Owners of a popular karting circuit warn it could be closed or sold after planners rejected a lifeline planning application.
Bosses at Buckmore Park near Chatham submitted an application to Tonbridge and Malling Borough Council (TMBC) to allow the circuit to rent out its unused overflow car park to commercial tenants and generate much-needed income to pull the business through the pandemic.
However, planning officers rejected the application before it had the chance to be discussed by councillors on the planning committee.
Commenting on the decision, Buckmore Park’s Rich Martell, said: “The combination of three lockdowns, not qualifying for the initial Government financial support, and the simple fact of a changing market, meant this application was effectively our last hope to save the business.

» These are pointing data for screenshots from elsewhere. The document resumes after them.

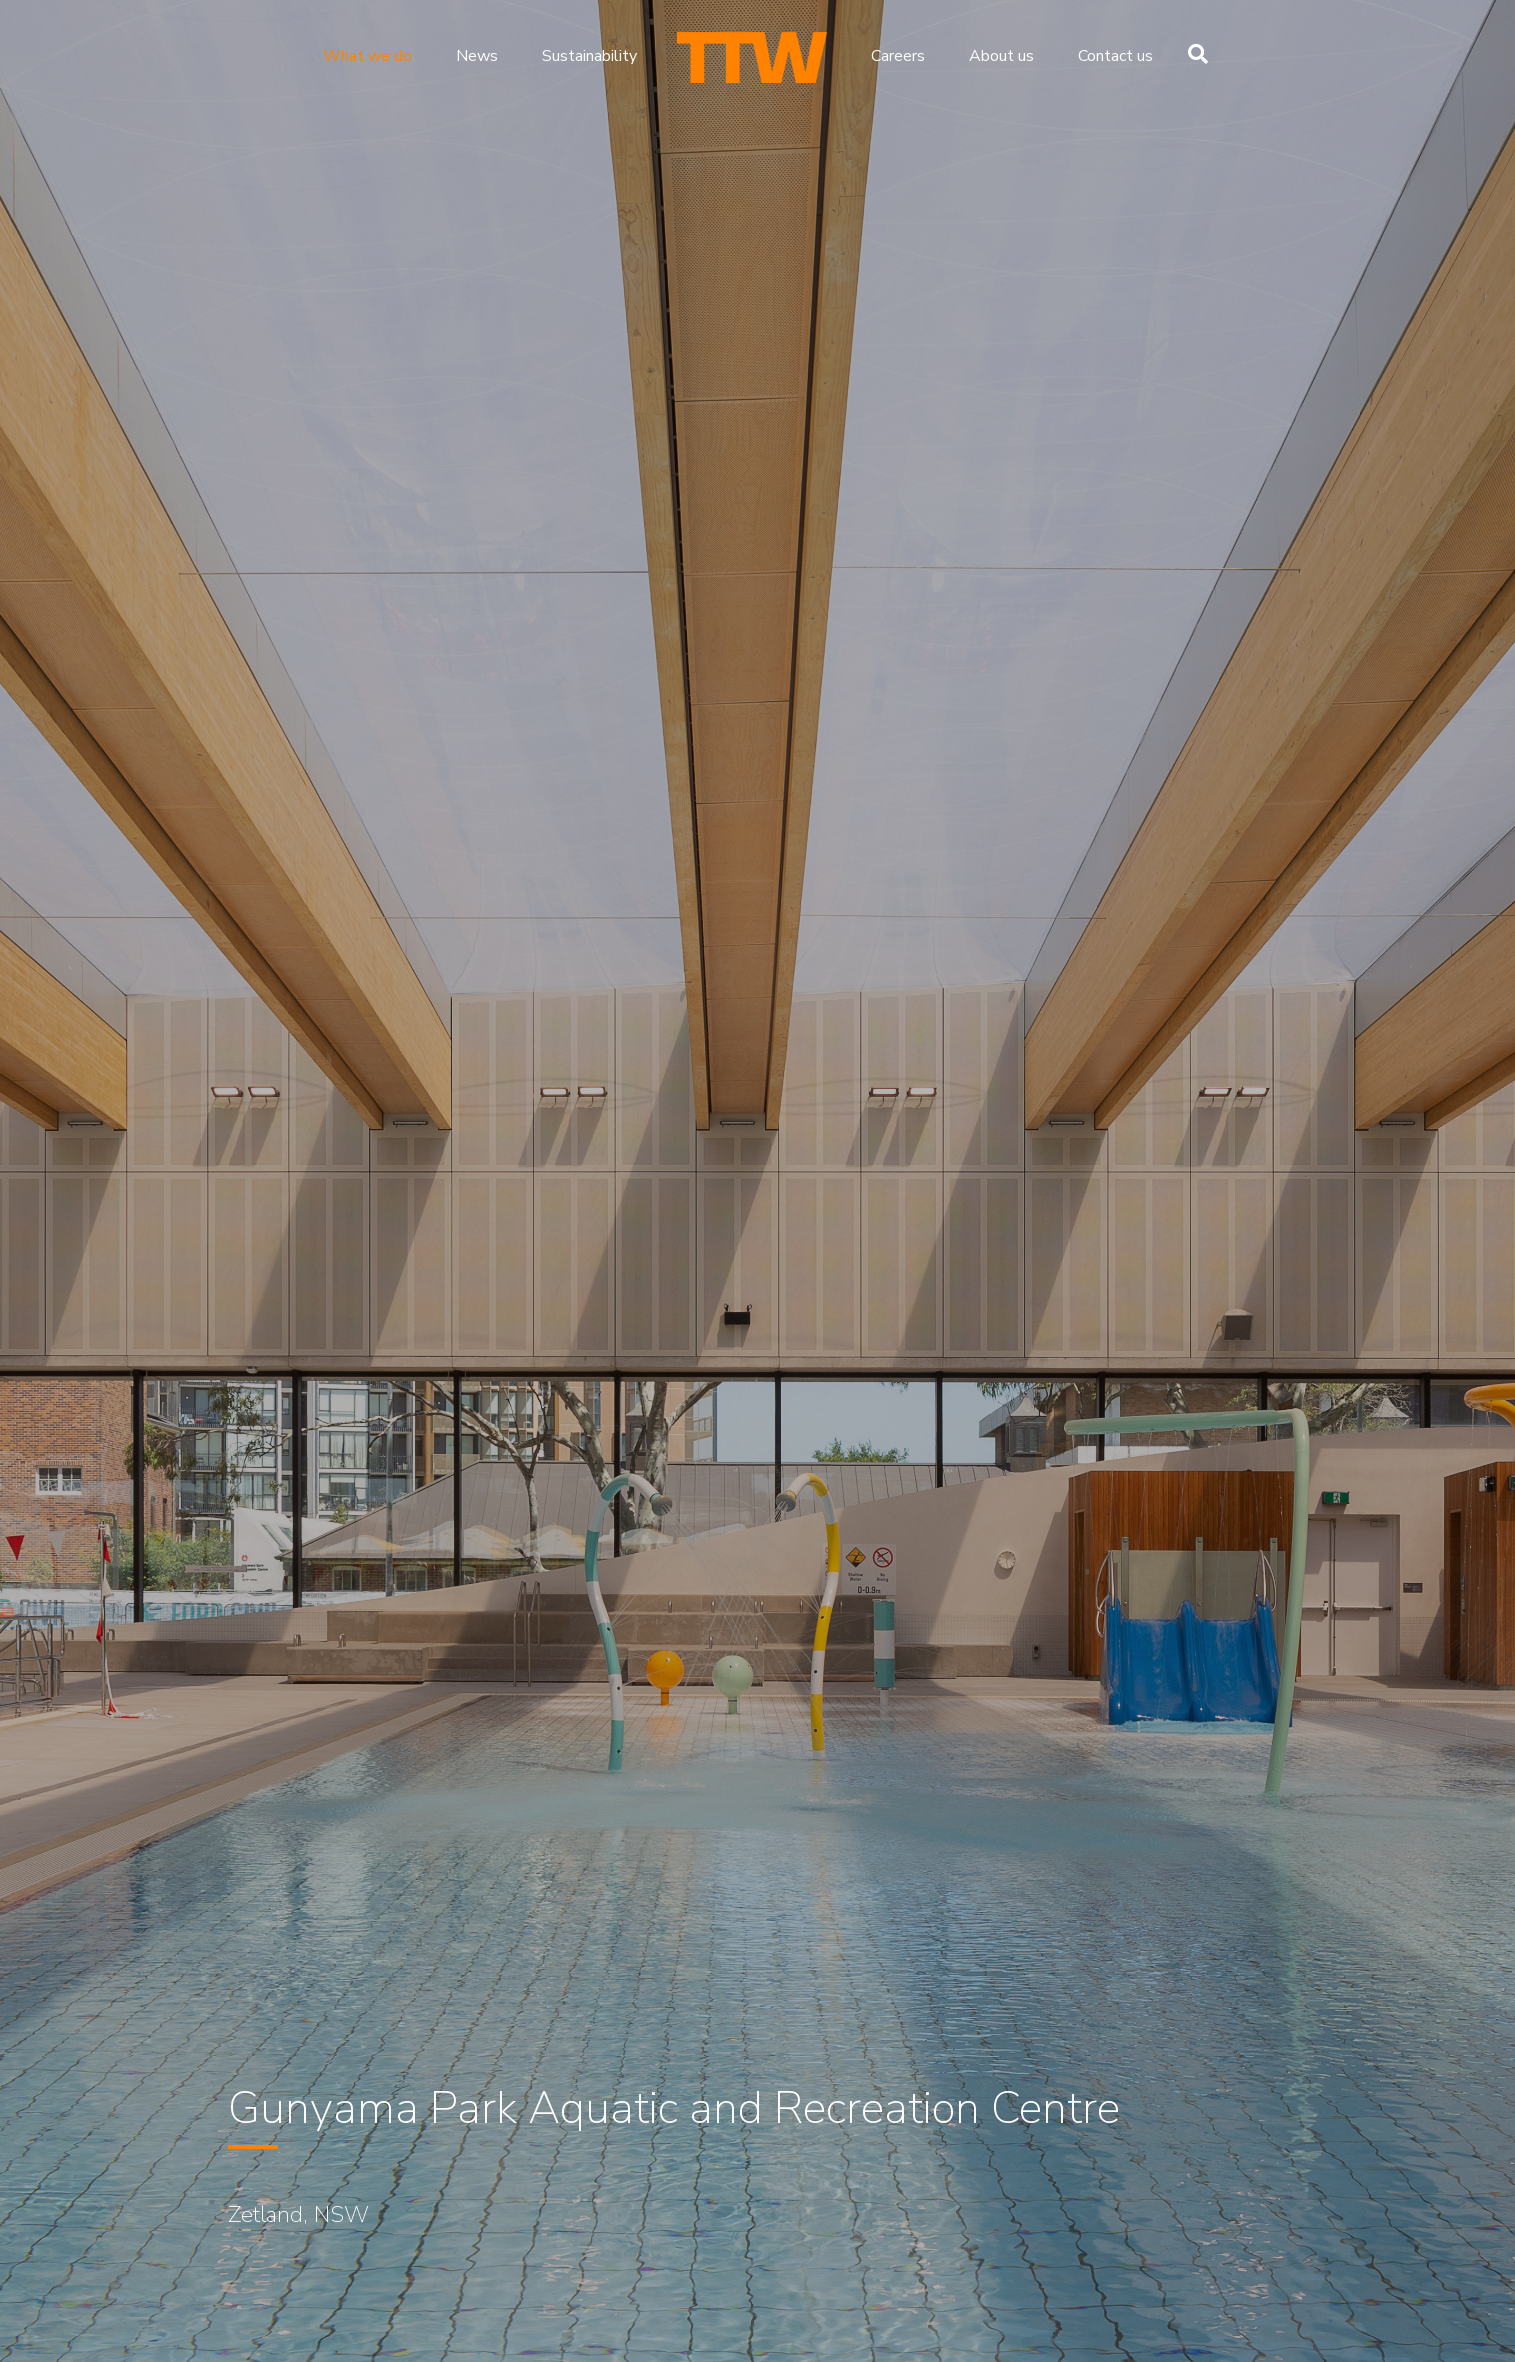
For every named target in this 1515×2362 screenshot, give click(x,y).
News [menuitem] (477, 56)
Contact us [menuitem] (1115, 56)
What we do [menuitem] (367, 56)
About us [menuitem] (1001, 56)
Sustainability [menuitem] (589, 56)
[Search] (1193, 54)
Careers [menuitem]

“The irony is that the planners have undermined their own policy of supporting community facilities for recreation, leisure and culture by blocking our ability to generate much needed revenue from an unused car park.
"By listening to a small but vocal group of private karters, the planners have failed to understand how the business operates and have effectively consigned Buckmore Park to the history books.”
Planning officers felt by removing overflow car parking in the paddock area – which was previously used by private owner-drivers – activities at the karting circuit would be severely reduced.
However, it has been four years since regular private-owner events took place at Buckmore Park, with the circuit having focused solely on recreational karting for the public since November 2017.
Under the plans, some 43 overflow parking spaces would also have been retained to ensure demand could still be met on the circuit's busiest days.
During the pandemic, in an attempt to cut costs Buckmore Park had to reduce its workforce from 50 to just two members of staff.
As well as this, as a sport, karting has changed over the last decade and was already facing financial struggles before the pandemic.
The circuit now depends almost entirely on the leisure market, such as office away-days, stag-dos or birthday parties, and has to compete against E-sports on games consoles.
Mr Martell added: “This rejection is hugely disappointing and we feel our proposals have been refused out of hand.
"We had dropped our plans for a new building on the site, and believe none of the original planning issues raised, such as operating hours, were insurmountable.
“Having been forced to close for more than 200 days in the last year, and not being in a position to reopen when lockdown measures ease, the opportunity to secure a commercial rent from the use of the paddock car park was our only hope of survival.”
The paddock is already permitted as an overflow car park, and in effect the planners have rejected the circuit’s plans to continue to use it as a commercial car park, and generate much needed income for the business.
The owners are now considering their options, which include appealing this refusal or closing the circuit for good and putting the site up for sale.
In 2015, the popular track – which opened in 1963 – was bought by late motorsport legend John Surtees and is now run by his daughter, Leonora.
The venue enjoyed an extensive £150,000 refurbishment in 2014 when former owner Bill Sisley installed a new grandstand and upgraded the paddock.